Intel Core i7-3960X (Sandy Bridge-E) And X79 Platform Preview

Interesting to see a major site in hardware-land post actual numbers on SB-E. The conspiracy theorist in me says Intel allowed performance numbers to leak to anticipate AMD's Bulldozer launch.

We’re at least a month or two away from Sandy Bridge-E’s launch, and a lot is expected to happen in that time. There’s AMD’s anticipated Bulldozer architecture, to start.

Although we don’t yet have a die shot or block diagram of Sandy Bridge-E, it’s pretty clearly an amalgam of Sandy Bridge’s architecture and scalable cache structure with the same core count that previously gave Gulftown an advantage in well-threaded applications.

Of course, in the segment it was designed to address, Intel moves PCI Express control from X58 to the Sandy Bridge-E die itself, adding a fourth 64-bit memory channel able to run at higher data rates. The result is a simpler two-chip platform than X58 better able to service the server apps dependent on memory bandwidth. Decidedly, consumer apps see little, if any, benefit from the more complex memory controller.

Cumulatively, the impact of Sandy Bridge-E over Core i7-990X is felt in both single- and multi-threaded apps, topping out in the 30% range in a benchmark like Blender. If you count yourself amongst the workstation users justified in spending $1000 on a six-core processor due to the productivity gains it provides, Core i7-3960X looks to be a substantial upgrade as a result of its Sandy Bridge roots.

Also, by the time you read this, we’ll be on the way to IDF in San Francisco, where we’re scheduled to sit in on several briefings about Ivy Bridge, its 22 nm tri-gate transistors, improvements to the architecture’s media functionality, and Windows 8.

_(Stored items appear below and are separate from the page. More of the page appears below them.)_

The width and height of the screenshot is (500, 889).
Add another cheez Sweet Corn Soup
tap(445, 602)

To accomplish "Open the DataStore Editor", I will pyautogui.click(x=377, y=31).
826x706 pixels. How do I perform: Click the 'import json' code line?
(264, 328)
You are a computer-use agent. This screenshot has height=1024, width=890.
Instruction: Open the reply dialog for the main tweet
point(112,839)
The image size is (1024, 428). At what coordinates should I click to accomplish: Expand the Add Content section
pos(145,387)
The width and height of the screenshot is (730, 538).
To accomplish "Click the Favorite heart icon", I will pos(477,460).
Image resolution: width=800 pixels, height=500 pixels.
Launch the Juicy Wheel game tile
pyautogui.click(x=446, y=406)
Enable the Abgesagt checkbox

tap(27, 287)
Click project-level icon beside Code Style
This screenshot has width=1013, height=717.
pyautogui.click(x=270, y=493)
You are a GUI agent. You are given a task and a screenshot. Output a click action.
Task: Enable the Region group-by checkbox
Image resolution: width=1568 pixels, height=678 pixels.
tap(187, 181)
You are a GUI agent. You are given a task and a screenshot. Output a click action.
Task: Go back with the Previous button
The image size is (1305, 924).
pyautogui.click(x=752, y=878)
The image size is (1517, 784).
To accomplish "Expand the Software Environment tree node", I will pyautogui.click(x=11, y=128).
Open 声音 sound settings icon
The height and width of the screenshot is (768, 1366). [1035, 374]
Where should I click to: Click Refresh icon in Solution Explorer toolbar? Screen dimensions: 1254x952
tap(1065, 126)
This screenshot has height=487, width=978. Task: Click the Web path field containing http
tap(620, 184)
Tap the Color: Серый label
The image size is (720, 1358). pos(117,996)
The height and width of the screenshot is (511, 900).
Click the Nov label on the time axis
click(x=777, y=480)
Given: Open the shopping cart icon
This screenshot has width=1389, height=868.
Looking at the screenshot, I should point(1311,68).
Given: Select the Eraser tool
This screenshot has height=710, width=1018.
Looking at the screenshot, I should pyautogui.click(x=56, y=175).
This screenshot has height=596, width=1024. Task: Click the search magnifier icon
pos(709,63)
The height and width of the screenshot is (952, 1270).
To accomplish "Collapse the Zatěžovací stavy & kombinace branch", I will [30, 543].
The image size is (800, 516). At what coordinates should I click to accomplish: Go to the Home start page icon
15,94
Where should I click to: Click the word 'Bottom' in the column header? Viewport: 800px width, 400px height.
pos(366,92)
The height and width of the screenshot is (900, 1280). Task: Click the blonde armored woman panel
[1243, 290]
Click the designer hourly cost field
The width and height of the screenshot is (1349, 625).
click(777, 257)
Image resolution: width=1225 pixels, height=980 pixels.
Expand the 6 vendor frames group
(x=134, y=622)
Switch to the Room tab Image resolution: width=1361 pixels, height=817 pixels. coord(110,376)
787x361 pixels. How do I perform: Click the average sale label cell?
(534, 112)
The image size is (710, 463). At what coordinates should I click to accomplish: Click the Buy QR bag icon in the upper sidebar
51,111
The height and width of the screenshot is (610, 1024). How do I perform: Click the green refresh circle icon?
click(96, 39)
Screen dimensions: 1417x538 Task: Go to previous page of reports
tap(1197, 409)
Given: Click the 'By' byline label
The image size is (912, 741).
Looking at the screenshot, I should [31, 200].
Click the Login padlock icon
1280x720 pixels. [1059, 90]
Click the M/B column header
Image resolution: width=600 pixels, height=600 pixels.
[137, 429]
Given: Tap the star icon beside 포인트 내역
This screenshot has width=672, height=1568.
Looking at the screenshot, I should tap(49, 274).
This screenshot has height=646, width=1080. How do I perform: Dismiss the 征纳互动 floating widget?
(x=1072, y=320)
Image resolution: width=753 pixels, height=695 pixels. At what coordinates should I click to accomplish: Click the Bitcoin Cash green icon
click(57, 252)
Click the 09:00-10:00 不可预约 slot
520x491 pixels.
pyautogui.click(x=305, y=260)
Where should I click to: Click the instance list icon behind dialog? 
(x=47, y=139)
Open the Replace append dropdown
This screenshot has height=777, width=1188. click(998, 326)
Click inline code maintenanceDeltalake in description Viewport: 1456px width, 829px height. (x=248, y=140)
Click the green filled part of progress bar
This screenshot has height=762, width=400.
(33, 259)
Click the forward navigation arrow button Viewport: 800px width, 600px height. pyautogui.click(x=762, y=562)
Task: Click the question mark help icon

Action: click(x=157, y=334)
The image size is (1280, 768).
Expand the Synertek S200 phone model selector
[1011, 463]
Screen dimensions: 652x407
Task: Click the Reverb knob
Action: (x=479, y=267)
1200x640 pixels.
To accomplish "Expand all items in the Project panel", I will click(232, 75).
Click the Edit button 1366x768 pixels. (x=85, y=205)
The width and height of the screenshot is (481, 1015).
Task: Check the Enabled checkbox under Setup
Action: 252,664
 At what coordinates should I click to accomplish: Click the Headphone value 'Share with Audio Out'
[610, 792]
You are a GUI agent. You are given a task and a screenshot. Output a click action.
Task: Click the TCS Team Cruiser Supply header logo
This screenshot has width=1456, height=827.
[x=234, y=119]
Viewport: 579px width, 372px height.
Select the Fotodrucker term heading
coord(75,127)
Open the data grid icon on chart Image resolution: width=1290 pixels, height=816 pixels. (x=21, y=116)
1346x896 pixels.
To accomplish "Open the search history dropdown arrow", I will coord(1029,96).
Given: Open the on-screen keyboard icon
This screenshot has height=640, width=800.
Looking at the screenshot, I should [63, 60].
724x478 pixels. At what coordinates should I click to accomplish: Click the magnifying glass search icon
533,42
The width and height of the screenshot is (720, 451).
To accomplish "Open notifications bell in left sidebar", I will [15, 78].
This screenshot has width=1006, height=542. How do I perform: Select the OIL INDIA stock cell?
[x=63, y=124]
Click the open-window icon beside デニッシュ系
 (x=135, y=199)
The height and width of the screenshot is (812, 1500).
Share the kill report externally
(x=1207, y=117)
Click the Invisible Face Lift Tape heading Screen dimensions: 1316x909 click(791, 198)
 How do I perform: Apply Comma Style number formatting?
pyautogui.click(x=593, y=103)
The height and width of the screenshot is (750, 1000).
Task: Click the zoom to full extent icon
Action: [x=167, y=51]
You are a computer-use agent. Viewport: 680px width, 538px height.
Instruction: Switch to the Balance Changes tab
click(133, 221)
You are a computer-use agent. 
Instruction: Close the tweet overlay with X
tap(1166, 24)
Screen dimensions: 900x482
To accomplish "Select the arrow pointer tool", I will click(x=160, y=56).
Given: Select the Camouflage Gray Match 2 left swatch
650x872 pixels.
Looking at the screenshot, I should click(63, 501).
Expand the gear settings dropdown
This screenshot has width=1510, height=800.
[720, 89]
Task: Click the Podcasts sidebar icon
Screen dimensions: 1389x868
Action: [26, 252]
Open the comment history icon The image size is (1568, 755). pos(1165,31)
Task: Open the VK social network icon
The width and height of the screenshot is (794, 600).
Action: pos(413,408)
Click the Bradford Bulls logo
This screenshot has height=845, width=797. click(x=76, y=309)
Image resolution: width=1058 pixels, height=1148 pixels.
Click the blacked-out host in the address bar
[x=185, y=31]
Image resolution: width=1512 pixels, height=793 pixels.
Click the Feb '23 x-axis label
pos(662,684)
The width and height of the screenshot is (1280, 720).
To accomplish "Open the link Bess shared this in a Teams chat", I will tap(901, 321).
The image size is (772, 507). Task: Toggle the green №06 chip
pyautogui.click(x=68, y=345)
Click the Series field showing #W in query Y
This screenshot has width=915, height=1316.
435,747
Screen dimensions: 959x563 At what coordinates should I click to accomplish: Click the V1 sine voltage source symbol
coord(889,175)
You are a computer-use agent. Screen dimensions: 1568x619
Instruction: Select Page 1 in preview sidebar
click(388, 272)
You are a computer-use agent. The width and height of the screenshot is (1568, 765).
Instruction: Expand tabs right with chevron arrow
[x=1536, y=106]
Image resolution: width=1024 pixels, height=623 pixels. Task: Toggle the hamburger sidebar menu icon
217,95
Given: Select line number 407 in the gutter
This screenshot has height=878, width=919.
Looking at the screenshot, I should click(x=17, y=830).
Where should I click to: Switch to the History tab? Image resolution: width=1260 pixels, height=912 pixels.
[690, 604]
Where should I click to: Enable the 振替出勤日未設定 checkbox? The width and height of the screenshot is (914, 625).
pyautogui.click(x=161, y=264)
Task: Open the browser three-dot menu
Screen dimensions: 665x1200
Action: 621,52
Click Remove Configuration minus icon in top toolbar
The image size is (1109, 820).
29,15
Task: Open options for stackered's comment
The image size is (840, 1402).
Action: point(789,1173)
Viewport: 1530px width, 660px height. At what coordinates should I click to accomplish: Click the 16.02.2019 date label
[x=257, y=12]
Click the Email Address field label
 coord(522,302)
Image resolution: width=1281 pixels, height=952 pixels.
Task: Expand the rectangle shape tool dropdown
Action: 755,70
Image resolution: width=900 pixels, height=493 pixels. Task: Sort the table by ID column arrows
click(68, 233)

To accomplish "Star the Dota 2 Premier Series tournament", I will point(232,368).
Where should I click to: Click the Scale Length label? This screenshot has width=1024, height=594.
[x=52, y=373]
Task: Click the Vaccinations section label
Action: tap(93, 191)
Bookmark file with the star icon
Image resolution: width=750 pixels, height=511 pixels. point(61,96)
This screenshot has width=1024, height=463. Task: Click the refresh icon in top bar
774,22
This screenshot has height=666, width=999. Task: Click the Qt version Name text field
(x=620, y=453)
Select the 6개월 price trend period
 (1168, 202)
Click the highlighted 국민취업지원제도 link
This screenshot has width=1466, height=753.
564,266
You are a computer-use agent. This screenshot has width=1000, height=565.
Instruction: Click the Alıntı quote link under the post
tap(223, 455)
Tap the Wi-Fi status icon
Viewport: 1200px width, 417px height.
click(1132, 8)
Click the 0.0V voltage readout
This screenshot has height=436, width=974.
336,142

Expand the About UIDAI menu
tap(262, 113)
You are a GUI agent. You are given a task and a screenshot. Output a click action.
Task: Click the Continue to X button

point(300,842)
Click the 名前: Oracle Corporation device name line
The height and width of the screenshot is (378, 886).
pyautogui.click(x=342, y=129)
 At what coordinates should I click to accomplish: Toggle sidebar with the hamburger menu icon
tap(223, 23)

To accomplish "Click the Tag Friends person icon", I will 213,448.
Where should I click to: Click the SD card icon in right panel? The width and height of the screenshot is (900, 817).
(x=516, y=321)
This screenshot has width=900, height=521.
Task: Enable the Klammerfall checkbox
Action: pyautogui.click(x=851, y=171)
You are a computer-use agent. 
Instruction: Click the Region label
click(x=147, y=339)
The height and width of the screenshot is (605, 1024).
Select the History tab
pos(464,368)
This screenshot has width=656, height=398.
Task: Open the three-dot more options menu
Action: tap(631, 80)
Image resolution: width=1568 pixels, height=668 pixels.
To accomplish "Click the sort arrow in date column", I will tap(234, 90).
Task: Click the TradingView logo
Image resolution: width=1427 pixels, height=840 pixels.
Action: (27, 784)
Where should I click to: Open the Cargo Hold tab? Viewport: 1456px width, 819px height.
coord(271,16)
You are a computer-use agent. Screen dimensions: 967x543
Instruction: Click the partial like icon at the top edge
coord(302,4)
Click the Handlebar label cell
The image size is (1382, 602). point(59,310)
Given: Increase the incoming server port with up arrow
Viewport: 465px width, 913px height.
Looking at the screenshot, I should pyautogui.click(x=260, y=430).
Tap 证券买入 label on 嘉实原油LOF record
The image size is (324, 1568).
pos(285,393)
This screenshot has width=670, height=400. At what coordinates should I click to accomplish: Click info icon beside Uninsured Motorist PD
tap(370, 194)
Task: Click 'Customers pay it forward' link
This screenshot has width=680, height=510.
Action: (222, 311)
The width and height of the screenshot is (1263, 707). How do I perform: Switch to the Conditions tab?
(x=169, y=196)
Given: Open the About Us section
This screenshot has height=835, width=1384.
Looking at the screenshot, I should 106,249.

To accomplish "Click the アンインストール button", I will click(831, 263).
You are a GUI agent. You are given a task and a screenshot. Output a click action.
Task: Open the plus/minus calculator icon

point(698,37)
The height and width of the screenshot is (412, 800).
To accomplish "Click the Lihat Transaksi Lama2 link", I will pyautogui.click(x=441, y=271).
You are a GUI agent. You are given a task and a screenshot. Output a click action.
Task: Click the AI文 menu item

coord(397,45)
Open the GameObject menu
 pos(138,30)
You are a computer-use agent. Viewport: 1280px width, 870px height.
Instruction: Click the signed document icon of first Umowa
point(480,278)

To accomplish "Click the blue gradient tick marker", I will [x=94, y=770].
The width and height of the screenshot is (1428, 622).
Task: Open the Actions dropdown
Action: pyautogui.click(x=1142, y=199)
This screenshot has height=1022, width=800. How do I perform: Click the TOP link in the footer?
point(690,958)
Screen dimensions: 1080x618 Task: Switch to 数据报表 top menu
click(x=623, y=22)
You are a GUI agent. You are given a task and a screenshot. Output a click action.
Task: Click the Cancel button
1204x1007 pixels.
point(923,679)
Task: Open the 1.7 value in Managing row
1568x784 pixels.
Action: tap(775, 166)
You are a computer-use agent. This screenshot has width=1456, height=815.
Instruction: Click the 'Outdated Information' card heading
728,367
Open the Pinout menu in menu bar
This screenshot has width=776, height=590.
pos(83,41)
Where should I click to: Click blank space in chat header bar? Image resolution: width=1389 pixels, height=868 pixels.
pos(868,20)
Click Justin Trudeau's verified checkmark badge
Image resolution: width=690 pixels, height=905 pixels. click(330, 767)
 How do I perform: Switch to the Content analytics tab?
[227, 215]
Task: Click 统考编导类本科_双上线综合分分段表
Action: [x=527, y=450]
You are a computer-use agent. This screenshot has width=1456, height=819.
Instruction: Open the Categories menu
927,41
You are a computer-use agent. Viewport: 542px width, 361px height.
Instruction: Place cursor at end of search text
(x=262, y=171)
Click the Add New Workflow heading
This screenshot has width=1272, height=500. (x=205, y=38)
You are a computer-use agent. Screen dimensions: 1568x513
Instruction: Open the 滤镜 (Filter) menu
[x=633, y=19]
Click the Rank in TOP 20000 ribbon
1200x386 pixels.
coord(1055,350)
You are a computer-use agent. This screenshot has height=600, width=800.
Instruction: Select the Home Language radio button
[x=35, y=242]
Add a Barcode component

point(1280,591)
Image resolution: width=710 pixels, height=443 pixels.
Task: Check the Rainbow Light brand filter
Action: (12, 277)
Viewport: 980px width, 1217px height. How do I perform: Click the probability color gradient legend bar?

Though Sandy Bridge-E promises notable gains in the server world, it’s destined to be less influential on the desktop, if only because the number of folks willing to pay a steep premium for two additional cores and an otherwise-similar platform is small. Sandy Bridge spoiled us, so a high-end part just doesn't have the impact on enthusiasts that Bloomfield had back in 2008.